A very wealthy man, one of the nurses had revealed, whose entrepreneurial skill ranked him high among the upper echelon of the country’s rich and famous.
Elise didn’t find it surprising, for there was an inherent degree of power, a ruthlessness lurking beneath the surface, which she found vaguely frightening.
The knowledge that she was his wife had initially shocked and dismayed her, for each individual nerve-end had screamed out in denial that she could be bound to him in any way.
Dammit, she didn’t feel married, she agonised silently.
Nor did she feel pregnant. Yet there was an ultrasound picture as proof that the seven-week foetus in her womb had suffered no harm.
His child.
Never in a million years could she imagine that she’d fallen in love with him…or he with her.
Yet there were wedding-photos taken six months previously to prove their legal alliance, and not once during the many times she’d examined them had she been able to detect anything other than pleasure in her captured smile.
Depicted on celluloid, the top of her head barely reached his shoulder, lending her slender frame a visual fragility. Honey-blonde hair worn in a shoulder-length bob framed a finely boned face, and her eyes were wide-spaced, her mouth a generous curve.
Yet when she looked in the mirror she saw a stranger, with pale symmetrical features and topaz-flecked green eyes.
Losing one’s memory, even temporarily, was akin to standing in front of a door to which there was no key, she thought in silent anguish. The answers lay out of reach on the other side.
Amnesia after such an accident was not uncommon, and in her case the condition was temporary. With no indication of when her memory would return, she’d been advised that while some patients regained total recall within days, others experienced intermittent flashes over a period of several weeks before everything finally fell into place.
‘Good morning, querida.

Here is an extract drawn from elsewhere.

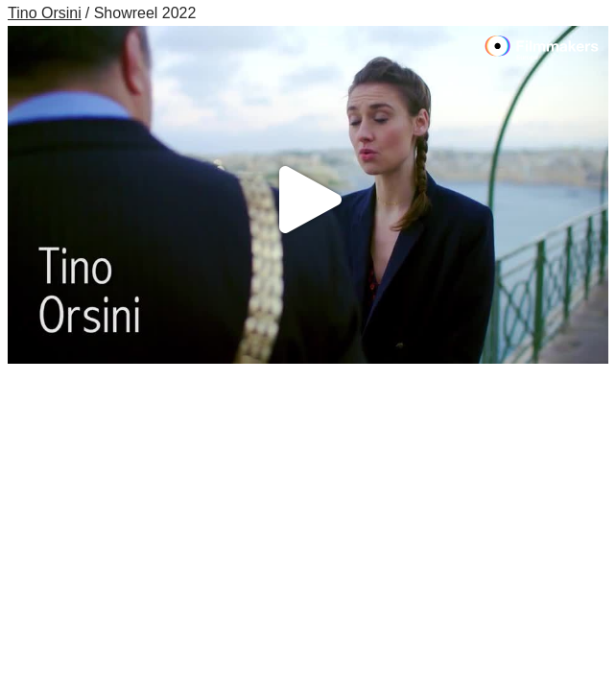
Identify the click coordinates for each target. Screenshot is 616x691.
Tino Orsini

You slept well?’
His voice was deep and vaguely husky, and Elise watched with detached fascination as his wide mouth curved into a warm smile.
Why ask, she felt like querying, when you’ve undoubtedly elicited that information from the attendant sister before entering my suite?

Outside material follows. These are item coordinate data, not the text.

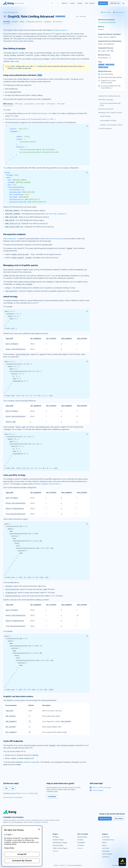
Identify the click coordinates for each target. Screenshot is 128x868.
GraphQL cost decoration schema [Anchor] (18, 696)
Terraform (81, 845)
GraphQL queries (60, 30)
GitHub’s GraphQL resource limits (47, 484)
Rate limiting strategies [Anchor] (15, 49)
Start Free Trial (115, 3)
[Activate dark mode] (123, 3)
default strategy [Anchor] (10, 297)
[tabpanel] (46, 168)
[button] (87, 126)
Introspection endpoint (106, 109)
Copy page (81, 16)
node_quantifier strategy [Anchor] (14, 475)
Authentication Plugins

‘Yes.’ The monosyllabic response held restraint, and she silently examined her need of it. ‘Thank you,’ she added politely, all too aware of the studied darkness evident in his eyes.
Shouldn’t there be some level of recognition deep within her psyche, anything that would allow her to know him? Even if her mind failed to acknowledge him in any intimate capacity, surely an instinctive sixth sense would force some kind of awareness?
Dammit, she cursed silently. It wasn’t enough to have to believe that Alejandro Santanas had swept her off her feet in a whirlwind courtship. The fact that they had married a month later in Sydney left too many details unexplained.
A natural curiosity about her background had been partially satisfied by examining a thick album containing family snapshots, although there was a sense of disappointment when not one of them managed to rouse a spark of recognition.
In the past week she had leafed countless times through the many pages filled with glossy prints depicting her from infancy through childhood, highlighting scholastic and sporting achievements, accenting her chosen career as a paediatric nurse. There were photos of her parents, the mother she had lost at an early age, and several of her father, whose affection for his only child was achingly apparent … all the more poignant, given that he had recently died. Holiday snaps taken with friends she was unable to identify. The suburban family home Alejandro informed her she had shared with her father until her marriage. Altogether they encapsulated the past twenty-five years of her life.
‘Your hand?’ Alejandro queried lightly. ‘It is less painful this morning?’
‘A little,’ she responded stiffly, refusing to relay that her ribs and her shoulder still ached, and that her heavily bandaged right hand, in which surgeons had inserted titanium pins to align several fractured bones, felt stiff in its supportive splint.